WHAT YOU SHOULD DO:
Scan the records for lines with the word "computer", and copy every such line.

Items from a data source

=== Begin Enclosure ===

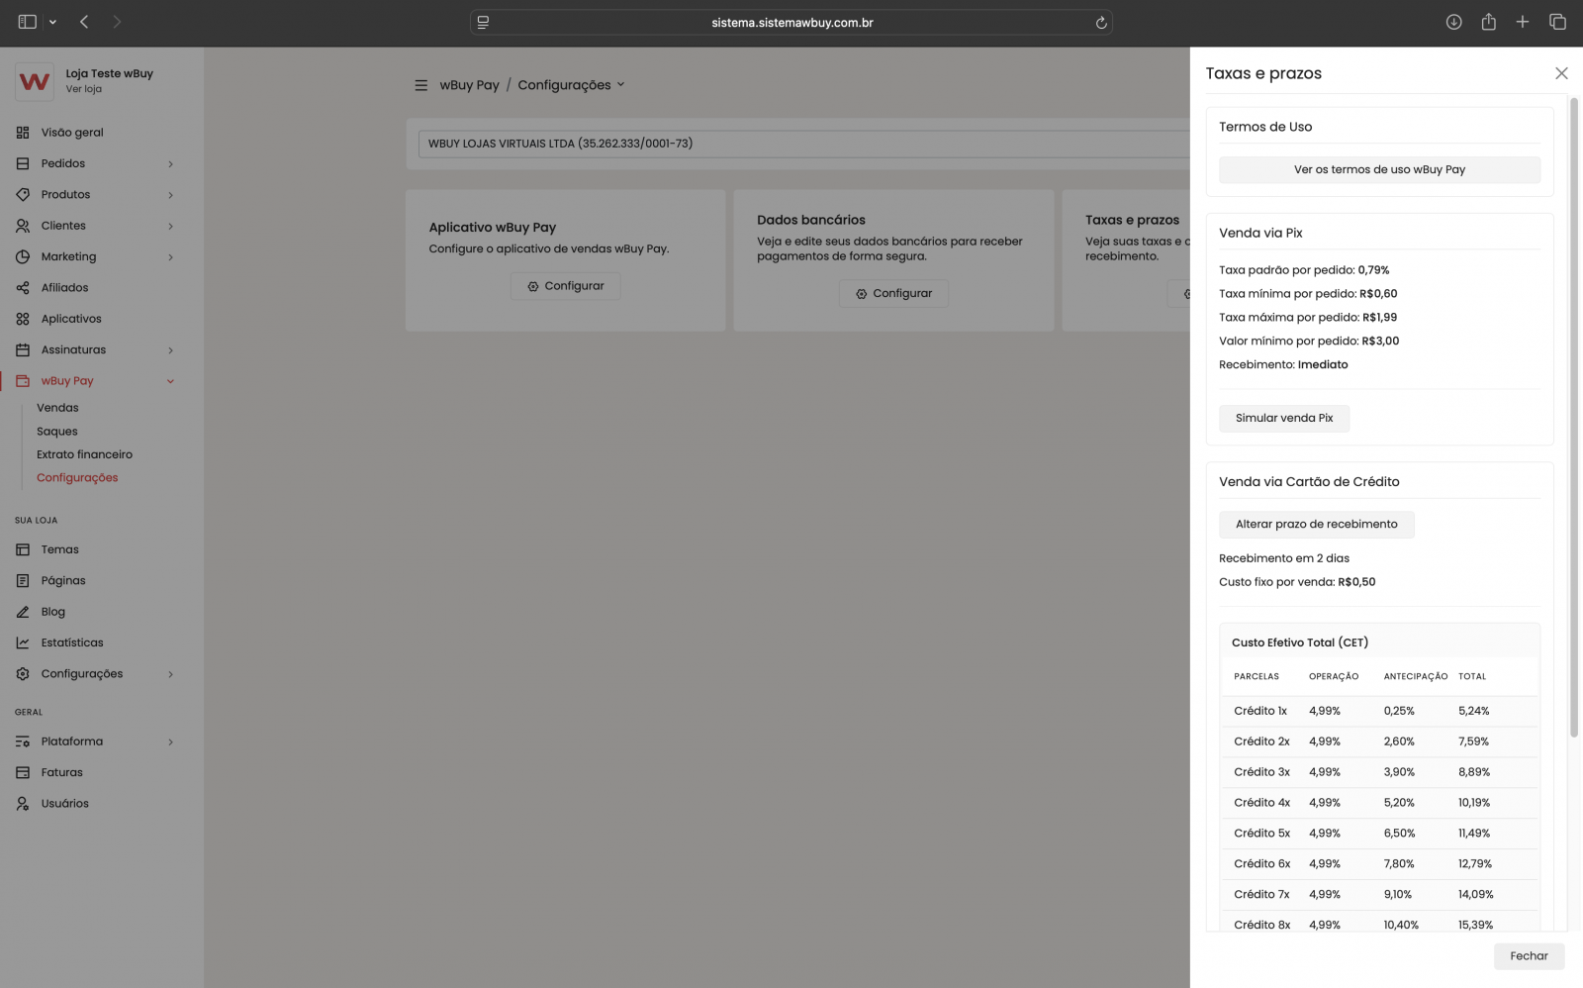
Task: Go to Saques in wBuy Pay menu
Action: click(x=57, y=432)
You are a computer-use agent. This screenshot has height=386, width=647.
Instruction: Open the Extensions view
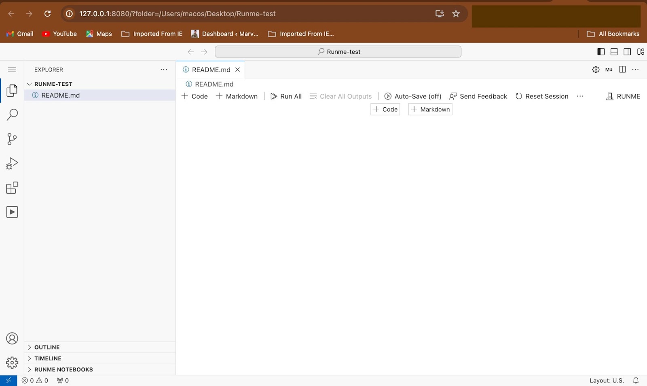pyautogui.click(x=12, y=188)
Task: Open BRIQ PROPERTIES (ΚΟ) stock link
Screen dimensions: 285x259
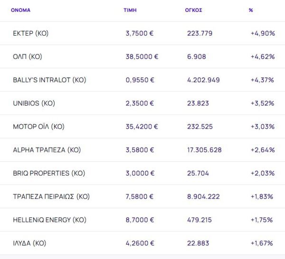Action: [48, 173]
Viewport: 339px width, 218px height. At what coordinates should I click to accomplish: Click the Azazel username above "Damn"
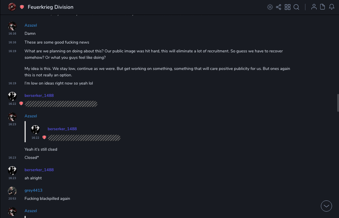pos(31,25)
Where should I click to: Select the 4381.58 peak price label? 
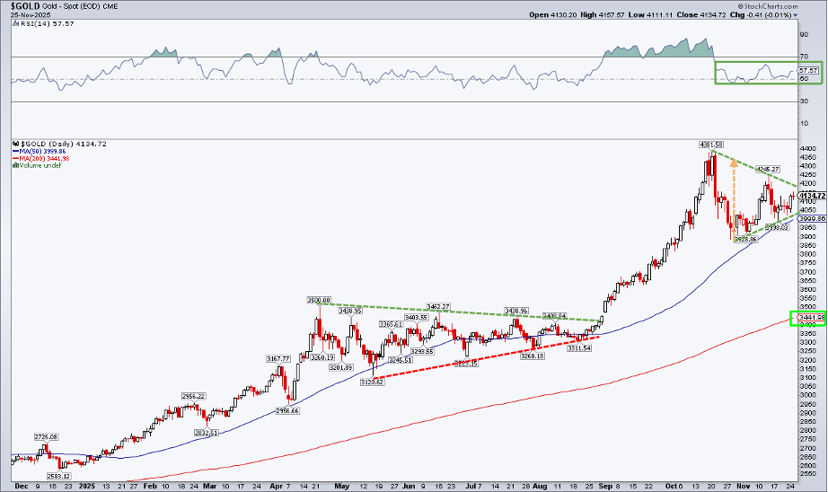click(711, 145)
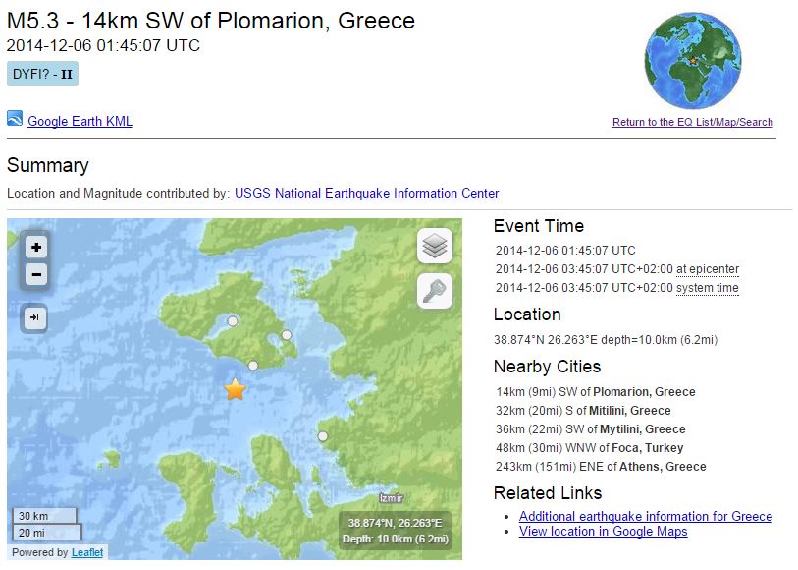798x570 pixels.
Task: Click the map extent arrow button
Action: point(34,317)
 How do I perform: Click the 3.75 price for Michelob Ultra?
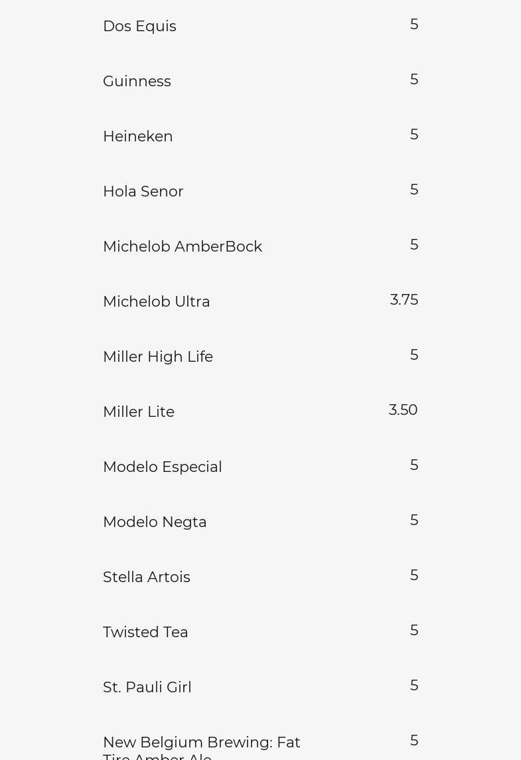[x=404, y=300]
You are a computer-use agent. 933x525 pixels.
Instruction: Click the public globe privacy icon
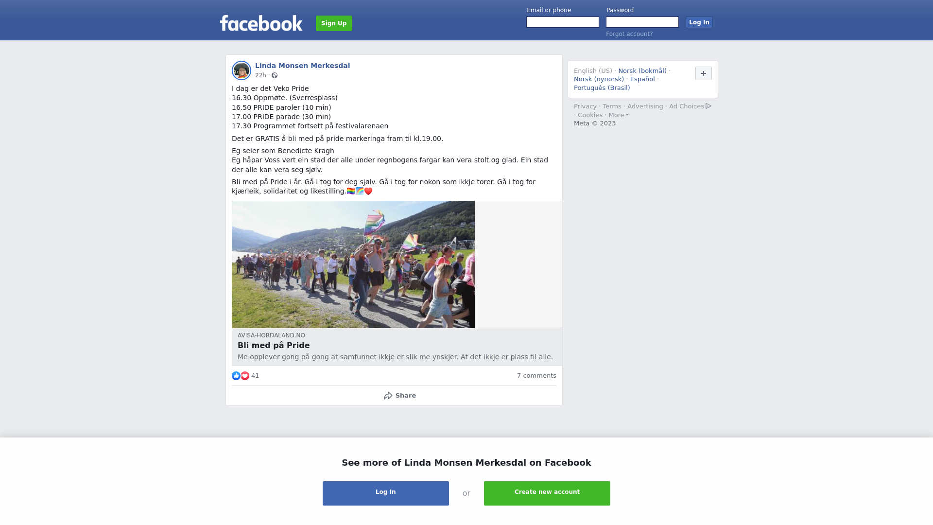pyautogui.click(x=275, y=75)
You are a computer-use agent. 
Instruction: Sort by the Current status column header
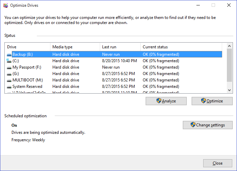point(181,47)
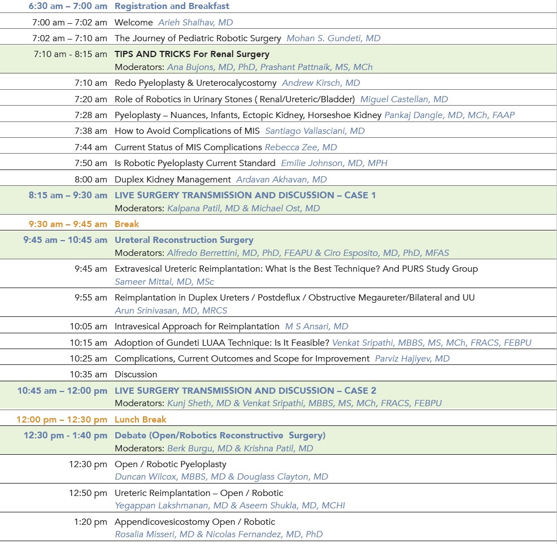Click the 9:30 am Break entry

tap(127, 224)
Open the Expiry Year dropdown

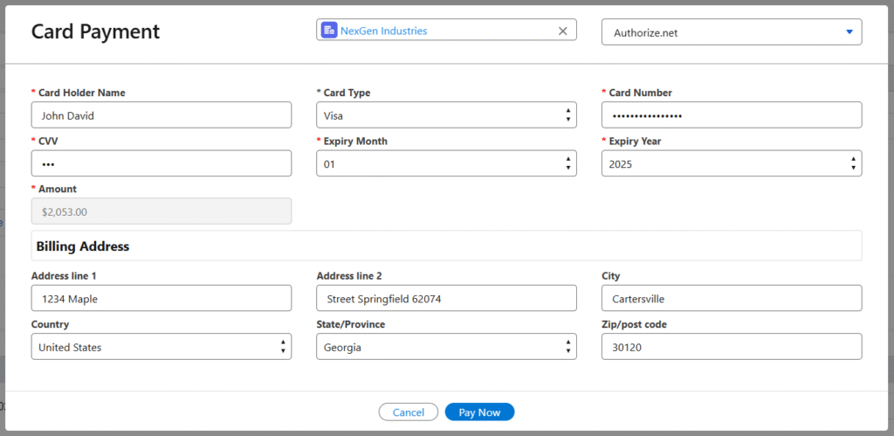(731, 163)
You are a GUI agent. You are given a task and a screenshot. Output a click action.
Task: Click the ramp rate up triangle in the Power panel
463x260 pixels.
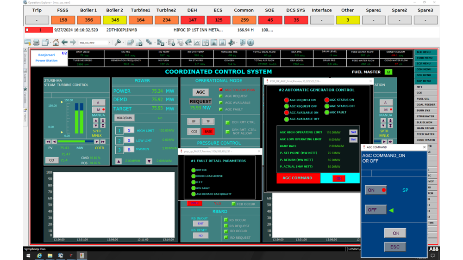[119, 161]
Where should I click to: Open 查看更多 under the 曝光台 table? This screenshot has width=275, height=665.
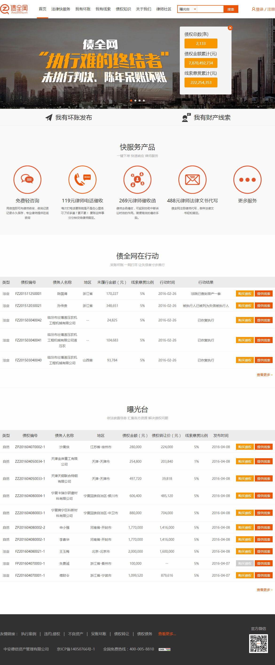click(x=264, y=590)
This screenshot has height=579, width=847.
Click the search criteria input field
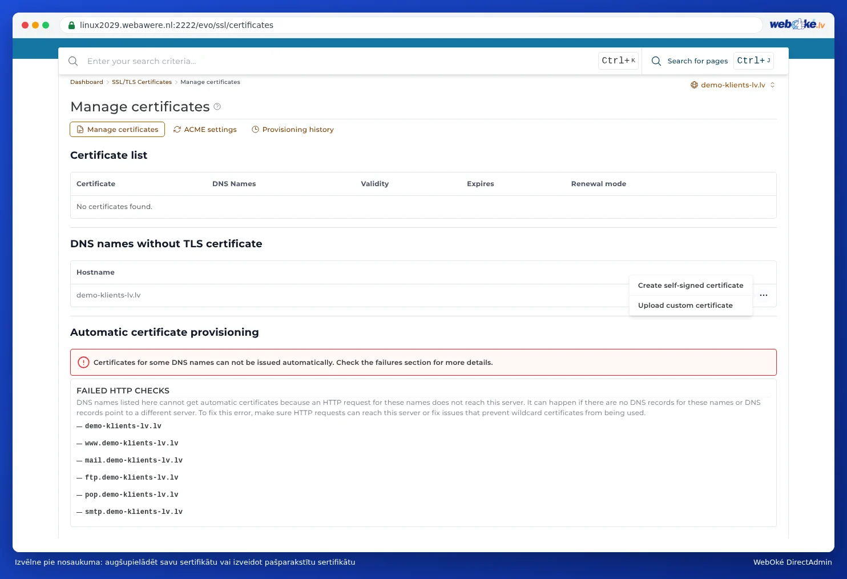[x=340, y=61]
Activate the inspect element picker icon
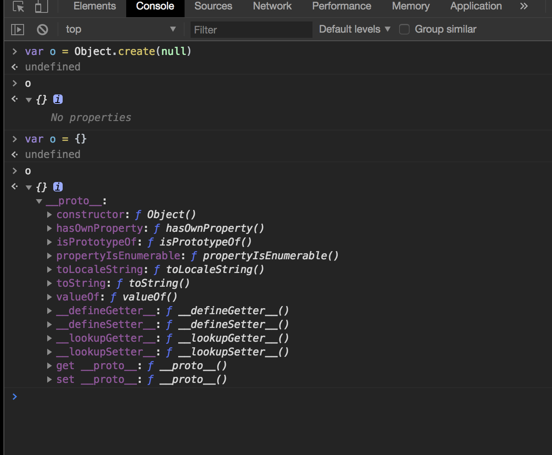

=== End Enclosure ===

SOLUTION FOR THIS EXERCISE:
You are a computer-use agent. This screenshot has height=386, width=647.
You are a computer-use agent. 933x525 pixels.
You are a computer-use agent. 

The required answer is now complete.